I decided to do a side-by-side comparison of a starter with no vag samples and a starter with a little sample of pussy in it.
The starter with the vaginal sample worked better. It started bubbling faster and made better bread and crumpets.
My best hypothesis is that it still was nothing to do with the yeast, but may be related to the Lactobacillus (a resident in most vaginas) which somehow facilitated the yeast to thrive more.
Dear god I am once again inundated with the "do beer" men, it's always "do beer" men, I'd forgotten about the "do beer" men.
Wild yeasts are inherently unpredictable in converting sugars to alcohol, which makes them largely unsuitable for brewing, and particularly unsuitable for brewing beer, which calls for yeasts with tolerances in specific parameters.
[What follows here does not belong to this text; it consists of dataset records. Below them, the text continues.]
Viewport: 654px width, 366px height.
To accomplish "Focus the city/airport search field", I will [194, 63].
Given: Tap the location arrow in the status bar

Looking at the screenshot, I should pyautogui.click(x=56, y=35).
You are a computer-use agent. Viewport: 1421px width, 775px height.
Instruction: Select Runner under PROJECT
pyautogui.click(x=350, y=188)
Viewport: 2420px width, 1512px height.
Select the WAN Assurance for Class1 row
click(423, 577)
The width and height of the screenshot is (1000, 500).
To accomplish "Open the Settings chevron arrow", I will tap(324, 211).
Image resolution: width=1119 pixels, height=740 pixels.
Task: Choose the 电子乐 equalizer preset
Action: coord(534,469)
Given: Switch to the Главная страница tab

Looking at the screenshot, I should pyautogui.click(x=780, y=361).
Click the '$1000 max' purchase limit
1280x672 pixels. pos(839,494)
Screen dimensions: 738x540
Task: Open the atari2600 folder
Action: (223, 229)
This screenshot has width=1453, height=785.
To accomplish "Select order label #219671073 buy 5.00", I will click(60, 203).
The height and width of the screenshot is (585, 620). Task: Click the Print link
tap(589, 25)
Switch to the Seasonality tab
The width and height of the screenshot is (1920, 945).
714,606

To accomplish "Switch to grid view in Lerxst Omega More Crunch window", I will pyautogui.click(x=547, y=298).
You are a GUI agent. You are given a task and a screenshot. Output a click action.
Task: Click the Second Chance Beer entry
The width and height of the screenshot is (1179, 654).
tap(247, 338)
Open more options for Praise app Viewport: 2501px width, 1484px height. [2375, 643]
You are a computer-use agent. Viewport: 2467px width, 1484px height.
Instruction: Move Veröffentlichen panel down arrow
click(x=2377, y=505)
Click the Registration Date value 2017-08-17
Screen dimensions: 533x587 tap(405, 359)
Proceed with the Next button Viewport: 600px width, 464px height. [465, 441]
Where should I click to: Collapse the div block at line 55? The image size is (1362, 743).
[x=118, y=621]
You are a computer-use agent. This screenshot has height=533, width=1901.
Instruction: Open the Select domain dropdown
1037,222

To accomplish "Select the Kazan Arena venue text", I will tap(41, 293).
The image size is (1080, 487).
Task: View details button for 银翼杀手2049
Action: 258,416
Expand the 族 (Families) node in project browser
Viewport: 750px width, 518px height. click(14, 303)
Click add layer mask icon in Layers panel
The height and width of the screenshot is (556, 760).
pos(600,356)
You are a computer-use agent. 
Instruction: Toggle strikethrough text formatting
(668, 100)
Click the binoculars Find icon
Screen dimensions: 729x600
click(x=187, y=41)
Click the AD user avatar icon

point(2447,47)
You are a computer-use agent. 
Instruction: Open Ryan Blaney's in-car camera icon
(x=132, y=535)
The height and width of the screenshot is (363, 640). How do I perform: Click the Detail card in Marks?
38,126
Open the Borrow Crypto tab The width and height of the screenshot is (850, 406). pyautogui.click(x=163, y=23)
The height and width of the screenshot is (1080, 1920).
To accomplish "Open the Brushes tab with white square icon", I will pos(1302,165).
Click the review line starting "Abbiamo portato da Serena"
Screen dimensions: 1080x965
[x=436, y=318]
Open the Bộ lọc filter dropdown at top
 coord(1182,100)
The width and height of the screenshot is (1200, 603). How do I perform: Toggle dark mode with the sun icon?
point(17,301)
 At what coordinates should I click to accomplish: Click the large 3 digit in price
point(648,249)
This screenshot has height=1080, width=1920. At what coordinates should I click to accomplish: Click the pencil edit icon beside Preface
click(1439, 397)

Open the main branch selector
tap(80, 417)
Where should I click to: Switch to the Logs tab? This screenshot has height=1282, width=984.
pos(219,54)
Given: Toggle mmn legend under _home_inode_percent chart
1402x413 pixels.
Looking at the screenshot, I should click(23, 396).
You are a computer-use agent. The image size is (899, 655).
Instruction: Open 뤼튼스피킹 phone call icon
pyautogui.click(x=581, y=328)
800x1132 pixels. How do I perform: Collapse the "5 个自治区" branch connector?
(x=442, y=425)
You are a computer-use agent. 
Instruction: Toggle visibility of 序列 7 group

If you've ever brewed a beer with the wrong yeast, you'll know just how bad it comes up. This is basic brewing shit, lads.
@maitxinha @stavvers I’ve always thought that was a “thou protests too much” situation.
I mean, they’re closeted about so many other things.
@4bz @stavvers Men who suggest trying brewing beer. Which, frankly, was the first thought that came to my mind, except that stavvers documents why it's unlikely to work.
I've read of it being done but I think the special yeast was only used in quite small quantities. "Made in a factory where muffs are handled".
I just want to say that I love this story.
I feel like I mentioned this at the time, but a form of medieval magic was kneading bread with one's bum, which would cause the eater of said bread to fall in love with the kneader.
Please forgive me for posting this to you twice. It's my favourite medieval food fact and it's so rarely socially acceptable to mention it.
@stavvers you could redirect those "do beer" men here: https://denboschproeven.nl/kutbier/
That's a pretty decent beer on the theme. Originally designed by "Gebrouwen door vrouwen" (Brewn by Women) now produced by Boegbeeld.
And thanks for sharing the great story!
@stavvers you’ve proven (pun intended) that it’s possible with bread, so it’s not implausible that it can be done with beer.
The reason why I say this because if it is possible, then the prospect of vagemite ia within grasp.
You left out the worst part of all: @scattermoon perpetrating the worst pun ever, when she confronted the Sourduff Bread Denialists with:
"We have always been at war with yeast erasure"
She is a national treasure.
It's rare to find a post this old that is so great. Not just for the number of laugh-out-louds, but there's a pun that Eric Blair would have loved.